Optical rotations were measured using an AutoPol IV digital polarimeter at 589 nm with a 1 dm or 0.1 dm path length cell. UV/Vis spectra were extracted from HPLC chromatograms. ECD spectra were measured in MeOH using a JASCO Model J-1500 Circular Dichroism Optical Rotatory Dispersion. NMR spectra were acquired using a Bruker Neo 400 MHz broadband spectrophotometer with a cryoprobe, a Varian Inova 500 MHz spectrophotometer, or a Bruker Neo 600 MHz broadband spectrophotometer. The residual solvent peaks were used as an internal chemical shift reference (CDCl₃: δ_C 77.0; δ_H 7.27, (CD₃)₂SO: δ_C 39.5; δ_H 2.50). High-resolution mass spectrometry-liquid chromatography data were obtained on an Agilent 6540 LC-MS QTOF coupled to an Agilent Jet-stream electrospray ionization detector. H₂O (A) and 0.1% FA in CH₃CN (B) were used as mobile phases on a Phenomenex Kinetex C18 column (2.6 mm, 100 Å, 150 x 3 mm: 0.5 mL/min). High-resolution mass spectrometry-gas chromatography data were obtained on an Agilent 7890A GC using a Zebron ZB-5HT Inferno (30 m x 0.25 mm, 0.25 mm film thickness) column coupled to an Agilent 7200 accurate-mass QTOF with electron impact ionization. Reverse-phase HPLC was performed on a Shimadzu LC20-AT system equipped with a photodiode array detector (M20A) using a preparative Phenomenex C18 column (5 mm, 100 Å, 250 x 21.2 mm: 10 mL/min) or a semi-preparative Phenomenex C18 column (10 mm, 100 Å, 250 x 10 mm: 4 mL/min. The methanol and acetonitrile used for column chromatography were obtained from Fisher Co. and were HPLC grade (>99% purity) while the H₂O was distilled and filtered.

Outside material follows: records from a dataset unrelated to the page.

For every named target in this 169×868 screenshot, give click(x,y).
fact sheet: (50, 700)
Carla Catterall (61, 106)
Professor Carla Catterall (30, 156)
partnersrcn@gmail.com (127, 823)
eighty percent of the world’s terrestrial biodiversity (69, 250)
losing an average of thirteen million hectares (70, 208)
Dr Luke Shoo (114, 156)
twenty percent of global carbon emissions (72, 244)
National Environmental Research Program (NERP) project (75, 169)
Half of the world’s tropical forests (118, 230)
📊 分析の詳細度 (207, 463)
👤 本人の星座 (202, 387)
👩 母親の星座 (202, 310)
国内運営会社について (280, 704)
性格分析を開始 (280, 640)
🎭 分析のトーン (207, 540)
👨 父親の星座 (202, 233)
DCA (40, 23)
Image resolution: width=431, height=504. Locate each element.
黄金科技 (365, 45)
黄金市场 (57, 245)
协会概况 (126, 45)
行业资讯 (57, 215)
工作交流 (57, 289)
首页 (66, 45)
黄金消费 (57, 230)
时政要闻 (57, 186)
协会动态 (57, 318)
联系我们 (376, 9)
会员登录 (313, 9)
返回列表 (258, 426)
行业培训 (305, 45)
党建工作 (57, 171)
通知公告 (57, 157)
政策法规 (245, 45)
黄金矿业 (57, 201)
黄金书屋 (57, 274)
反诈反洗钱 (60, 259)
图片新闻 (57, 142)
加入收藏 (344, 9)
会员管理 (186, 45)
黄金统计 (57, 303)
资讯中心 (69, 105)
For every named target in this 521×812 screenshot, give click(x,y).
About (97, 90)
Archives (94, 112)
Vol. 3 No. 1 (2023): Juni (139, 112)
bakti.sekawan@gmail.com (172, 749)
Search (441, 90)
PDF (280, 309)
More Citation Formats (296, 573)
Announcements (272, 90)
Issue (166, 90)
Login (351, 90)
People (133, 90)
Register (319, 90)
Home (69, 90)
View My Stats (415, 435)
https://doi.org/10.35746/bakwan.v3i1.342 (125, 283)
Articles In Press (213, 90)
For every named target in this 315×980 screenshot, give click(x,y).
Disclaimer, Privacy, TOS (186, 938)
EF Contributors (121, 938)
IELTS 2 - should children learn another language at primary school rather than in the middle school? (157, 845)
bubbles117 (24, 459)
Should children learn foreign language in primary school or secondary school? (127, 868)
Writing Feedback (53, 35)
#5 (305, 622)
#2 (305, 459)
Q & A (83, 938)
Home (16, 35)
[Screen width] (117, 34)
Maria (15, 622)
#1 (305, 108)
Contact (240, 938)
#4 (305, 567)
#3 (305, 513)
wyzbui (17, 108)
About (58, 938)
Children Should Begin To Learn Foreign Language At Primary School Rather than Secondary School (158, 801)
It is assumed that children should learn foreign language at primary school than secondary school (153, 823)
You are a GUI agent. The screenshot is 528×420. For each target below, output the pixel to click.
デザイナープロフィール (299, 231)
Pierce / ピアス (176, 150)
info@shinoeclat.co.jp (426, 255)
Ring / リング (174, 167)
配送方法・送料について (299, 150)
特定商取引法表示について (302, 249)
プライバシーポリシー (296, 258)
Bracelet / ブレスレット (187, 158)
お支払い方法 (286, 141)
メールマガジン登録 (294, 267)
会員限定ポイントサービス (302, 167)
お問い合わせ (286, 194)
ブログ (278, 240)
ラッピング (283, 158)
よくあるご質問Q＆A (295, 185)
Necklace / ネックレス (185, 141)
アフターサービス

3.2. Biological Materials, Extraction, and Isolation

Specimens of Anthothela grandiflora were collected at depths between 1304-1814 m along the Irish continental margin during a 2017 cruise using the ROV Holland I deployed from the Irish national research vessel R/V Celtic Explorer. Specimens were stored in bioboxes on the ROV and immediately pooled, logged, labeled, and frozen at −80 °C when the ROV was recovered to the vessel. Specimens were freeze-dried on return to land and then stored until analysis at −20 °C.

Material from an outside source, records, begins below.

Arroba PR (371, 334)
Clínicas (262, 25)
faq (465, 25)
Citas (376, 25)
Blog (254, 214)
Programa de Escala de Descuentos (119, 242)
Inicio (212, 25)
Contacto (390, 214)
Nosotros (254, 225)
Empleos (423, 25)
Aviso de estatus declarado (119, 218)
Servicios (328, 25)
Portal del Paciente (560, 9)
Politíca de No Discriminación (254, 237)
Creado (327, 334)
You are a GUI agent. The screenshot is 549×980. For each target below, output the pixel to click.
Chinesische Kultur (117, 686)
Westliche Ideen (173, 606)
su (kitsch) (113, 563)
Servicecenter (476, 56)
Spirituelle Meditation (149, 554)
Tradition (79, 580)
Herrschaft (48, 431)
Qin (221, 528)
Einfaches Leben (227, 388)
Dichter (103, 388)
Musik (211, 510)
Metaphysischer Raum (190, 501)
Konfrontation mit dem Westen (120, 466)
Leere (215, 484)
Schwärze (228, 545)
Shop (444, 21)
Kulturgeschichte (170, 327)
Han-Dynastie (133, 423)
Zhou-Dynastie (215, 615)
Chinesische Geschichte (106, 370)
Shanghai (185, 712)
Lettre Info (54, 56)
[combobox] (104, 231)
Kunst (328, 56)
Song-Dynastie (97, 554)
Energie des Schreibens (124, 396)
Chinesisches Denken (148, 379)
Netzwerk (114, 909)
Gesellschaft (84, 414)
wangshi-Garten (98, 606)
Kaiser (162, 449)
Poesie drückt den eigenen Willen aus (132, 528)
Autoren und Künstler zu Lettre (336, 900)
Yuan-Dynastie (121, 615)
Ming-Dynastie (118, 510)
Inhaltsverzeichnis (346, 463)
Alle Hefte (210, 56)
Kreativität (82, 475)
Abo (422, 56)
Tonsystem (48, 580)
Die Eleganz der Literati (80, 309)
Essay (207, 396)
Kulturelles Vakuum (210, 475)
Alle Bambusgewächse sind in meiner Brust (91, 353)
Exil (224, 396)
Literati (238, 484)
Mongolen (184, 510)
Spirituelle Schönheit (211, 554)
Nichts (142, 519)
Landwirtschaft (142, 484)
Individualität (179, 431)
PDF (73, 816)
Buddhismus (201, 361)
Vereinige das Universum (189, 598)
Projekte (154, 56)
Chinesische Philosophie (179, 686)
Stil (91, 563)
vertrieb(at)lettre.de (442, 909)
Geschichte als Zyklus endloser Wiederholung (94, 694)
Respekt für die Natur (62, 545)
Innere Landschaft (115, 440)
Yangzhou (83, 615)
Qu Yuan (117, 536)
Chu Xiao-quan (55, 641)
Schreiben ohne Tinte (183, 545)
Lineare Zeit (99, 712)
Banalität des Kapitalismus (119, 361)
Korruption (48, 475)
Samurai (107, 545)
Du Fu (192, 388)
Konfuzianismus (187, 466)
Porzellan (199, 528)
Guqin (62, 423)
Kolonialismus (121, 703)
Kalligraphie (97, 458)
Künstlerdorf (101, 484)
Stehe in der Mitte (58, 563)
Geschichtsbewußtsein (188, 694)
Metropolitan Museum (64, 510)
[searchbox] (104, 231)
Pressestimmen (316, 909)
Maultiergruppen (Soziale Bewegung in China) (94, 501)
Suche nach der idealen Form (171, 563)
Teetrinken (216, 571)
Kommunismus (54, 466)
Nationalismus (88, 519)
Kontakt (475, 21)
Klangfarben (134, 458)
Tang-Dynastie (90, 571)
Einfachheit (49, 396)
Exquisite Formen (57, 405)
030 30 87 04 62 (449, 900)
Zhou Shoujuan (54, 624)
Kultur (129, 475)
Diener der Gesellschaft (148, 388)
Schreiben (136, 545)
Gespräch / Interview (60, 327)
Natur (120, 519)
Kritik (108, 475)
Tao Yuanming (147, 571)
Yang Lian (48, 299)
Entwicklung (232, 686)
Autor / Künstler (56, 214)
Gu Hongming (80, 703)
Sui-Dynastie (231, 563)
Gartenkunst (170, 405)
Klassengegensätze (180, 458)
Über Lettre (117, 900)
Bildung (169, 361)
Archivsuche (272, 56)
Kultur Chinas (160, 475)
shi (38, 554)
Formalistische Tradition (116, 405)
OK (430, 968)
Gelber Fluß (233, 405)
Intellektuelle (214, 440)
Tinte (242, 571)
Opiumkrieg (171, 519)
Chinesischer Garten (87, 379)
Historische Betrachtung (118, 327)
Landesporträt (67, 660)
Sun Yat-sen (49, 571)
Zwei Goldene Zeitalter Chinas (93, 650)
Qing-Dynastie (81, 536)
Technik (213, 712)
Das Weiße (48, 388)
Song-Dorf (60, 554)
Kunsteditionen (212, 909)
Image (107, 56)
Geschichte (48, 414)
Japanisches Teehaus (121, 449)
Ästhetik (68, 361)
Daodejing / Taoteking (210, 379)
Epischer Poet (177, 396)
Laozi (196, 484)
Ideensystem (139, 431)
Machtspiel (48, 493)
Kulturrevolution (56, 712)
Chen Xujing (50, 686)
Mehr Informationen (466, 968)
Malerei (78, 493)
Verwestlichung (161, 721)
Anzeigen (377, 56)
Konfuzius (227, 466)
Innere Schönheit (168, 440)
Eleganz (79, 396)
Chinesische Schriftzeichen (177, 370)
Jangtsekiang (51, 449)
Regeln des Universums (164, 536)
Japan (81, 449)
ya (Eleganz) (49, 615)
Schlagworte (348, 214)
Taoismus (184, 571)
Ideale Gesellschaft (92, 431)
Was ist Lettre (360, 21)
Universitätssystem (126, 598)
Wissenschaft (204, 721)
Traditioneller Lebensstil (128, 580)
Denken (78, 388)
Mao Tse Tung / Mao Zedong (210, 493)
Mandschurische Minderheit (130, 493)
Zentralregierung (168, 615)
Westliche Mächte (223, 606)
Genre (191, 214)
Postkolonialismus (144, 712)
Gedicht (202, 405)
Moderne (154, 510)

The freeze-dried coral (734.7) was crushed and exhaustively extracted in DCM (1) via Soxhlet before being extracted with MeOH (2) at ambient temperature. The extracts were separately mixed with 50 g of C18 and eluted into six fractions of decreasing polarity using RP-C18 Vacuum Liquid Chromatography (VLC). The DCM extract (25.5g) was eluted with (A) 50% MeOH/H₂O, (B) 75% MeOH/H₂O, (C) 100% MeOH, (D) 25% DCM/MeOH, (E) 50% DCM/MeOH, and (F) 100% DCM.

Fraction 1B (180 mg) was reconstituted in MeOH, filtered, and fractionated using semipreparative C18 HPLC using a linear gradient of 20-100% ACN/H₂O for 90 min. Fractions were collected by UV peak and purified further with a gradient of 50-100% MeOH/ H₂O for 60 minutes. The fractions were determined pure by ¹H NMR spectroscopy resulting in the pure compounds: anthoteibinene L (7: 1.0 mg), anthoteibinene P (11: 5.0 mg), and anthoteibinene Q (12: 2.8 mg). The same method was used for the initial fractionation of 1E (695 mg) resulting in: anthoteibinene F (1: 6 mg) and anthoteibinene M (8: 1.1 mg).

Fractions 1C (2526 mg) and 1D (3767 mg) went through a 90% aqueous MeOH/hexane partition to remove large amounts of fats. The methanol fractions were dried to yield 500 mg and 650 mg, respectively. Both fractions went through fractionation as described for 1B and resulted in anthoteibinene I (4: 3.0 mg), anthoteibinene J (5: 3.3 mg), and anthoteibinene K (6: 12.5 mg) from fraction 1C and anthoteibinene G (2: 3.0 mg), anthoteibinene H (3: 2.0 mg), anthoteibinene N (9: 0.8 mg), and anthoteibinene O (10: 1.9 mg) from fraction 1D.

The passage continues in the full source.